After months of speculation over whether or not the fixture would take place, New Zealand Rugby League officials have finally revealed that their national side will play England in an international Test match at the Mile High Stadium in the Colorado capital of Denver in June 2018. Simultaneously, the NZRL also announced that Test matches with England will take place in the US for the next three years in a bid to expand the game in North America and the international game overall.

Why Denver though?

Denver - Colorado's largest city - already has popular American football, baseball, basketball, hockey and football sides.

Whilst taking Rugby League to the city may seem a sporting overkill, there is a real appetite for sporting events and to experience something new in the city and the Colorado state as a whole. What could be better than seeing one of the most physically demanding and exciting sports on offer?

Rugby League has seen many of its players leave to join the rival code, Rugby Union, because of the attraction that Union's international game seems to have - as well as the money factor - and the fact that players can travel the world as a Union player regularly. Going to Denver may seem like a bolt out of the blue, but playing a match in the iconic 76,000-capacity Mile High Stadium will be something that no other Rugby League player will ever have experienced.

As clichéd as it sounds, it is a once-in-a-lifetime opportunity. Which English or New Zealand sportsman doesn't want to be involved in that?

It also offers an extraordinary chance to showcase the sport's talent to an audience widely suited to the fast-paced, skilful and hard-hitting characteristics of Rugby League. A critic may point to the fact that playing this tie in New York - home of a new franchise that will aim to enter the British leagues in 2019 - would be far more suitable.

But, that interest in New York is clearly already there, taking it to Denver means that locals will see the sport for what is likely to be their first time.

If anything, the Test match could leave a stamp on Denver for years and even decades to come. With the USA hosting the 2025 Rugby League World Cup, these fixtures played out over the next three years could prove just the tonic to continue the rapid growth of the sport in North America.

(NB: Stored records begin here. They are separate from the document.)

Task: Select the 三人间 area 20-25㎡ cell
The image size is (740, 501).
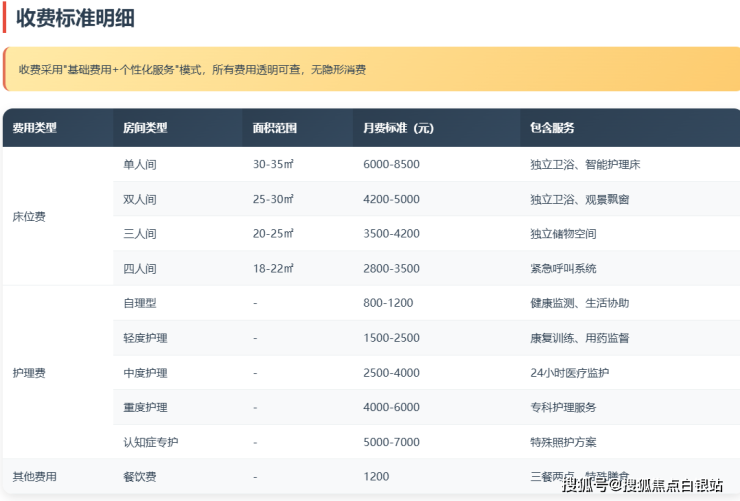Action: (273, 234)
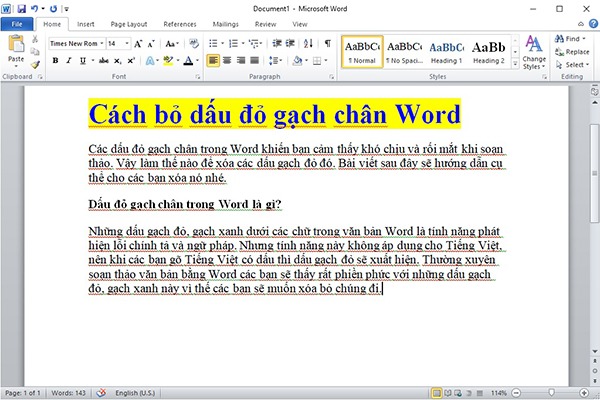
Task: Click the Grow Font icon
Action: pyautogui.click(x=138, y=44)
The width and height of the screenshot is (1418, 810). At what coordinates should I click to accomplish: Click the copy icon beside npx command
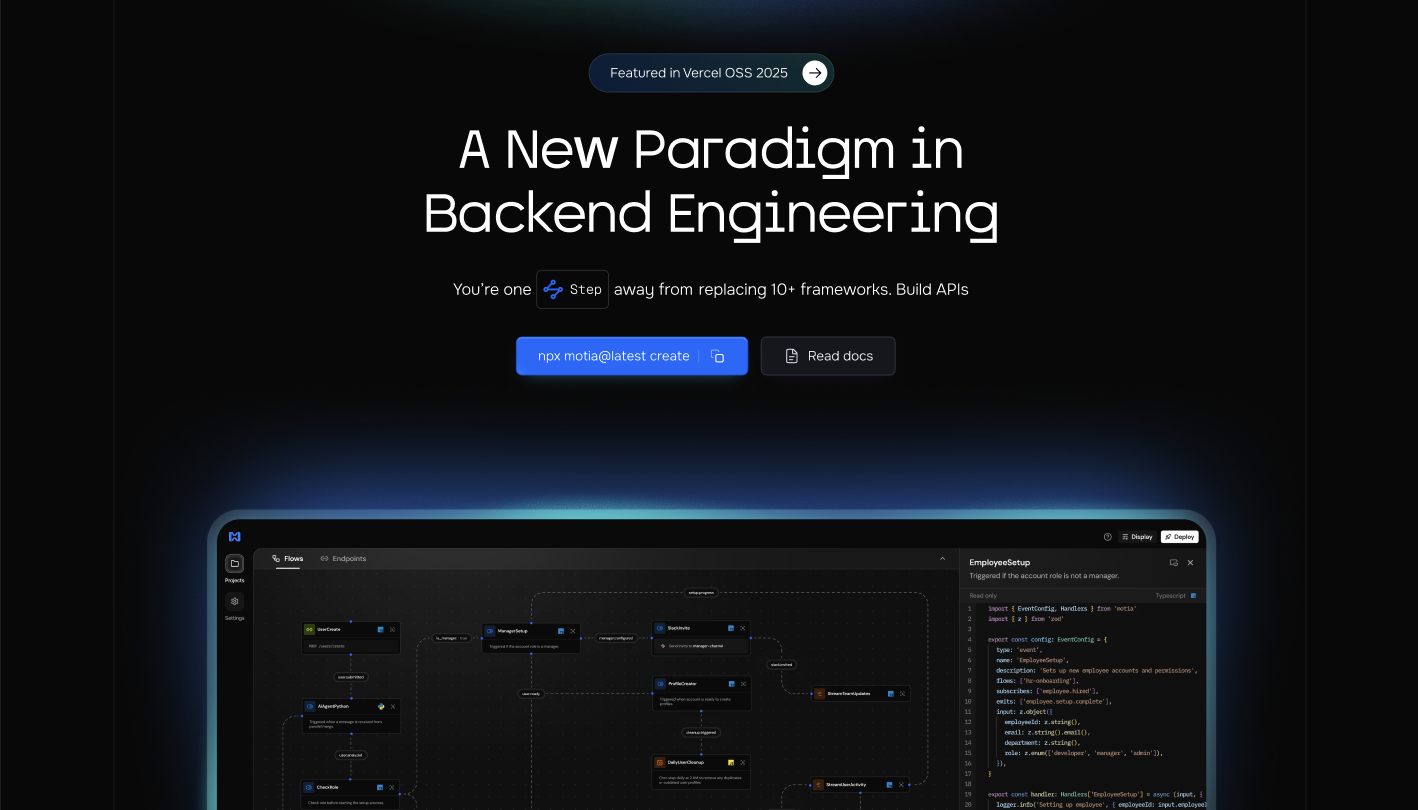click(717, 356)
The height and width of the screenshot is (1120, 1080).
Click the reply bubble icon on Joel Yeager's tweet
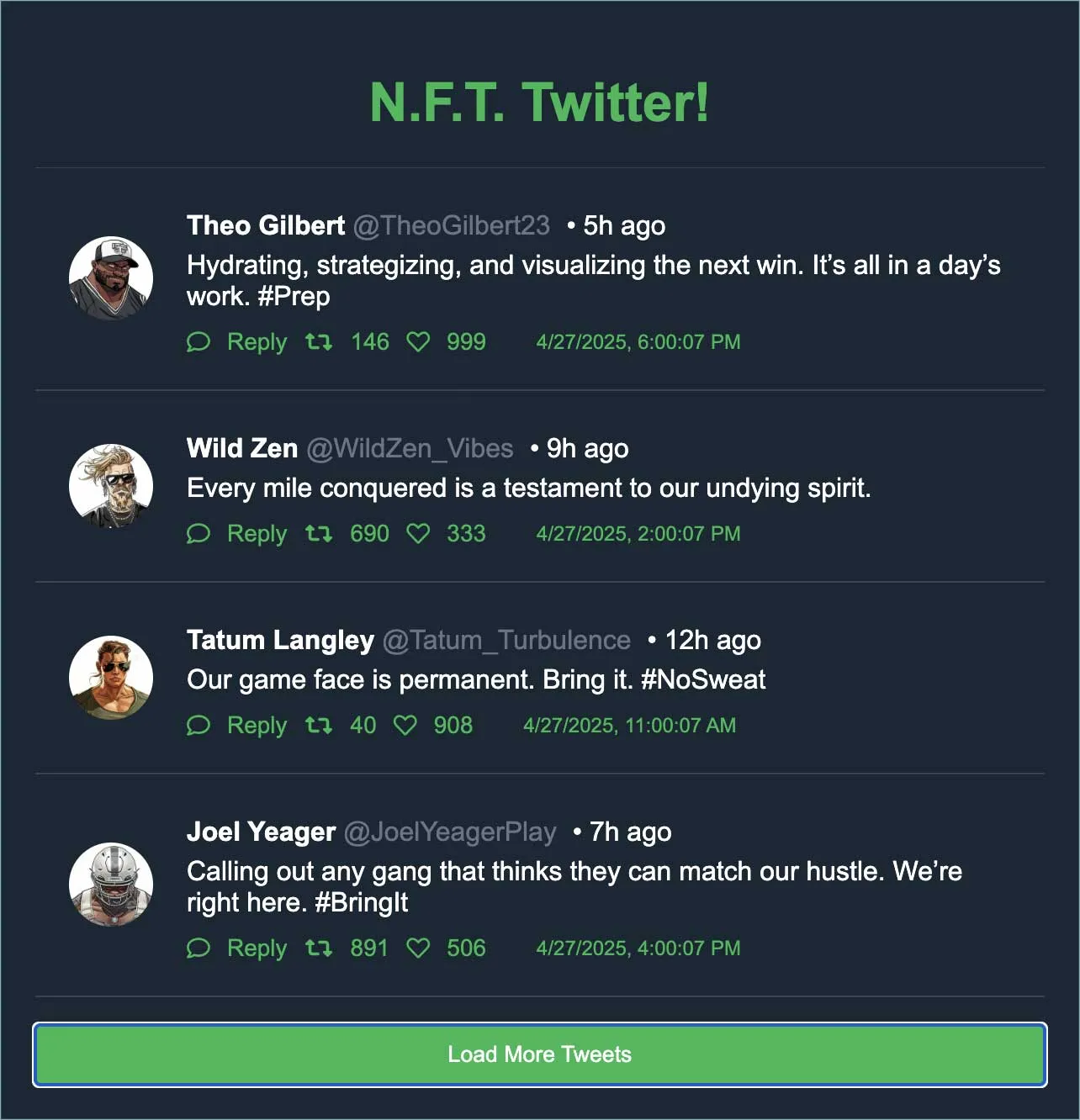199,948
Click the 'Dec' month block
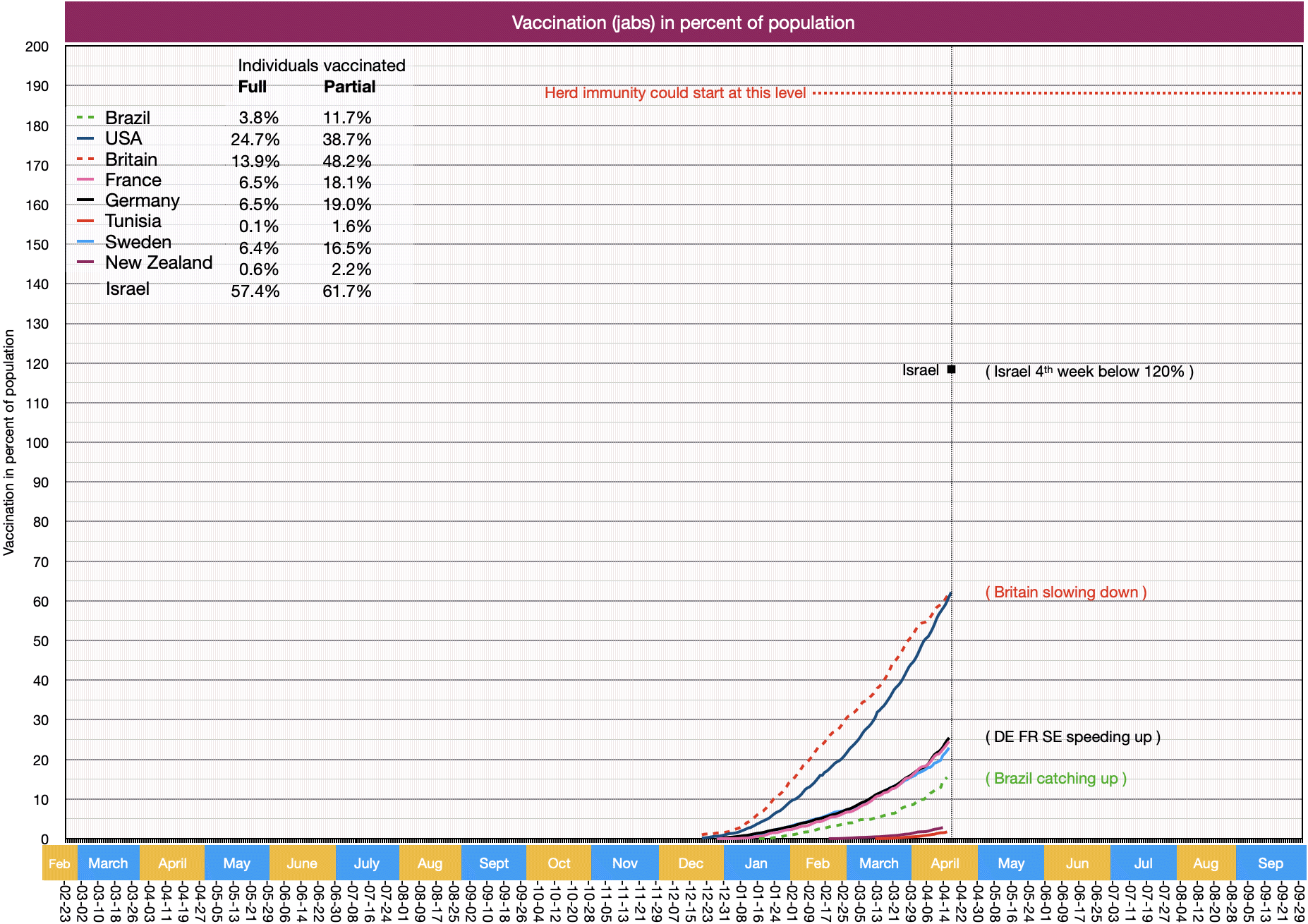 tap(691, 863)
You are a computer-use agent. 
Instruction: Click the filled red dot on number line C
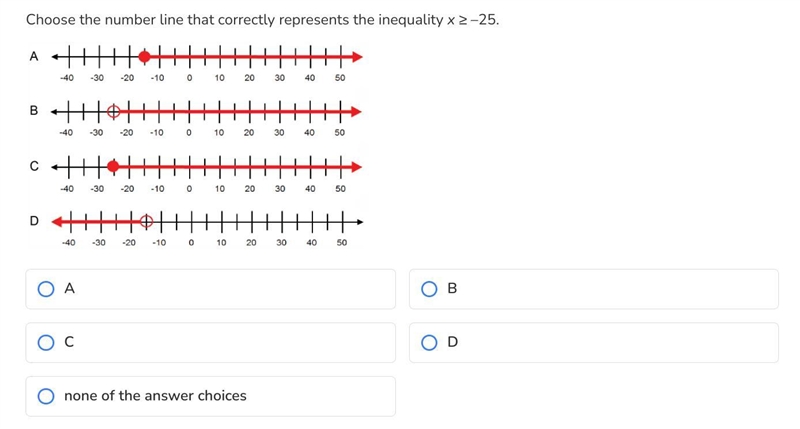113,166
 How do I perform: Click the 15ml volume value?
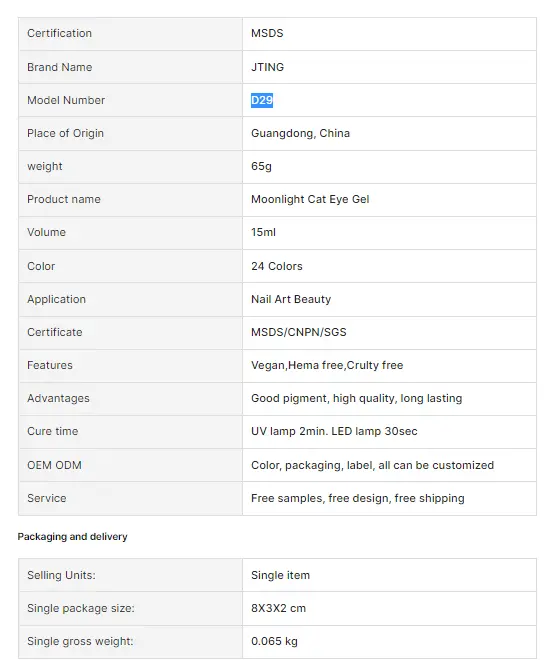(x=263, y=232)
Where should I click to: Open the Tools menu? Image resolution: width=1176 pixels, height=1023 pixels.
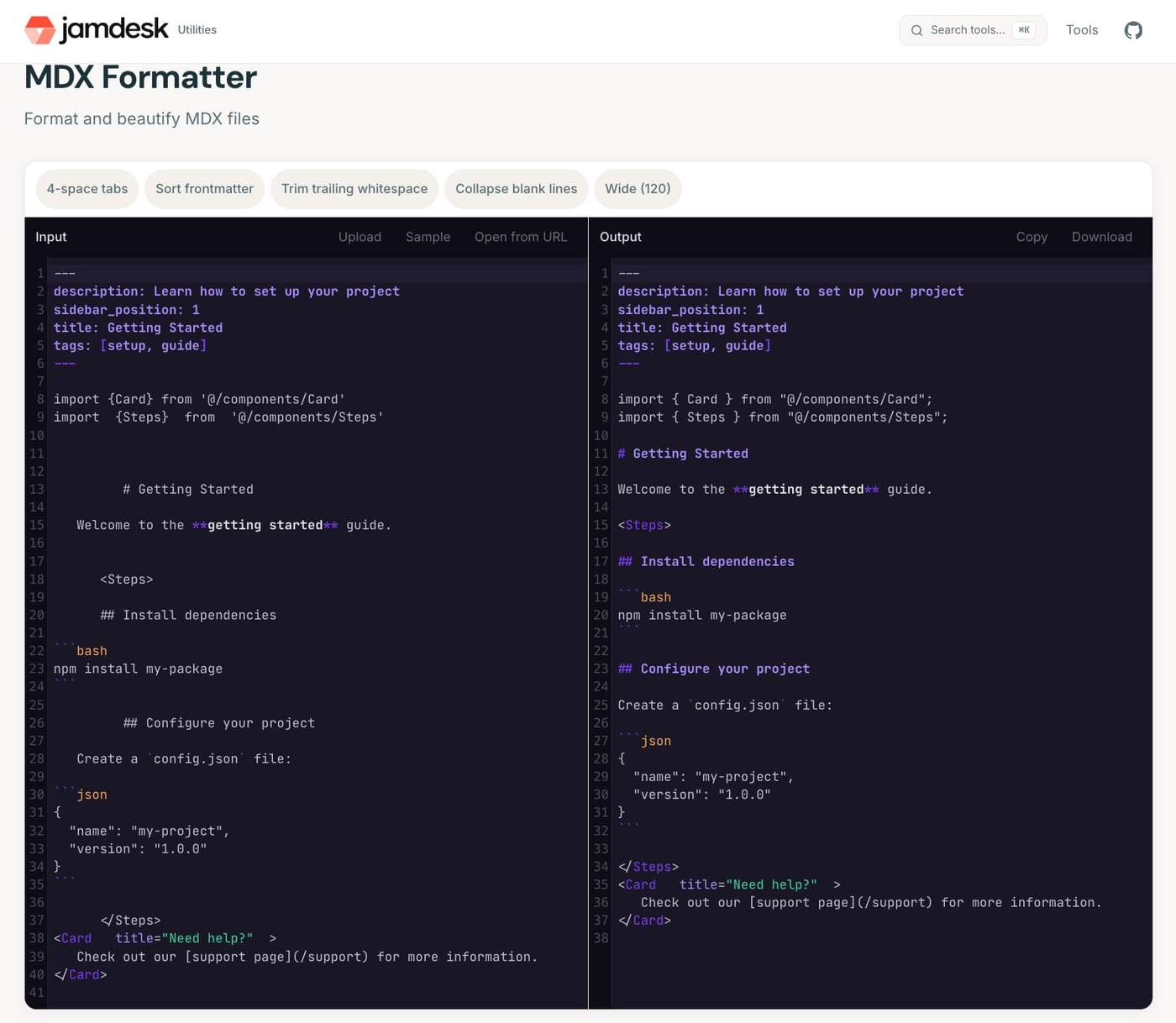(1082, 30)
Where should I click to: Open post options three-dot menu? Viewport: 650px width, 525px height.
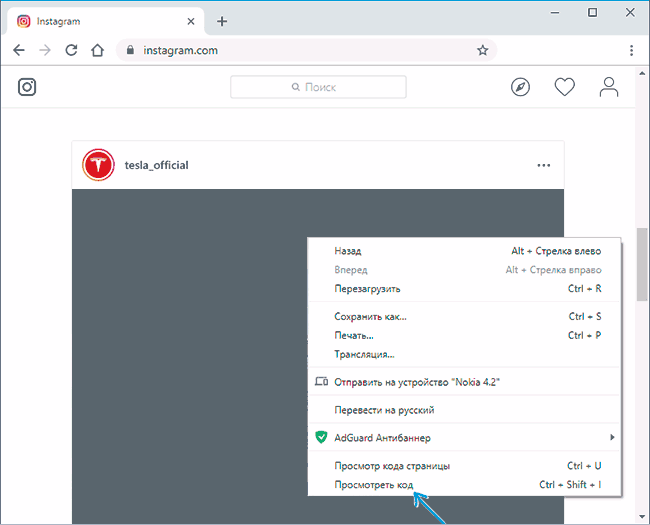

If this World Cup is to be a success, it needs the support of a vast swathe of North America. This summer fixture offers just that chance to spread interest. North America as a whole has substantial participation and commercial potential, not just New York and Toronto.

Problems with the NRL

The excitement over the fixture in this country has been counteracted by the apathy of the NRL. The NRL is seemingly growing too big for its boots; there has been a lot of unhappy murmuring emanating from top sides, unwilling to release their players for any type of mid-season international fixture. Even though the Test will be played on June 23 - a weekend which includes an NRL bye and the second State of Origin clash, as well as a blank Super League weekend - there is still a lot of bartering that needs to be done if NRL clubs are to release their players.

It may well be an arduous trek mid-season - a 21-hour trip there and back is not something to be scoffed at - but it is one which could have groundbreaking effects on the sport. If NRL clubs are too fixated on their own season to ignore the ever-increasing demand to expand the international game then the game can and will never grow.

Action against reluctant clubs

In fact, according to the Daily Telegraph, that NRL clubs will be given heavy fines if they do not release players for the Test. Alongside the mainstream concerns over the NRL's reluctance, there are also private fears that there will be an influx of player withdrawals similar to that of the City versus Country game in recent years which has meant a great loss of interest and support in that concept.

Though there is anxiety at the thought of player welfare, former Kiwi captain Simon Mannering is in favour of the fixture. "Growing our game internationally has to be a priority — think of the opportunities we could create for our game if it was a genuine international sport played all over the world.

"I know it'll be tough for some NRL clubs to see the importance at first, but if we really care about the game, then I think it's something we have to support. I definitely will."

If one supports, then more are likely to follow

Canberra Raiders, despite still trying to cover the loss of Josh Hodgson following a serious injury sustained in the 2017 World Cup, have already given the green light to release players.

They are the first NRL club to do so, despite them also being one of the staunchest supporters of salary cap relief for injured players, an issue which is the main reason why clubs Down Under are reluctant to release players for the kind of international fixtures like the one in Denver.

This attitude from the Raiders' hierarchy is a good start, but more need to get on-board. There is currently a massive disparity between the attitudes of British clubs and those in the NRL towards the international game and fixtures such as these. But, if NRL clubs come round to the idea this fixture in Denver could be the catalyst for greater international exposure and success. Isn't that what everyone associated with Rugby League wants?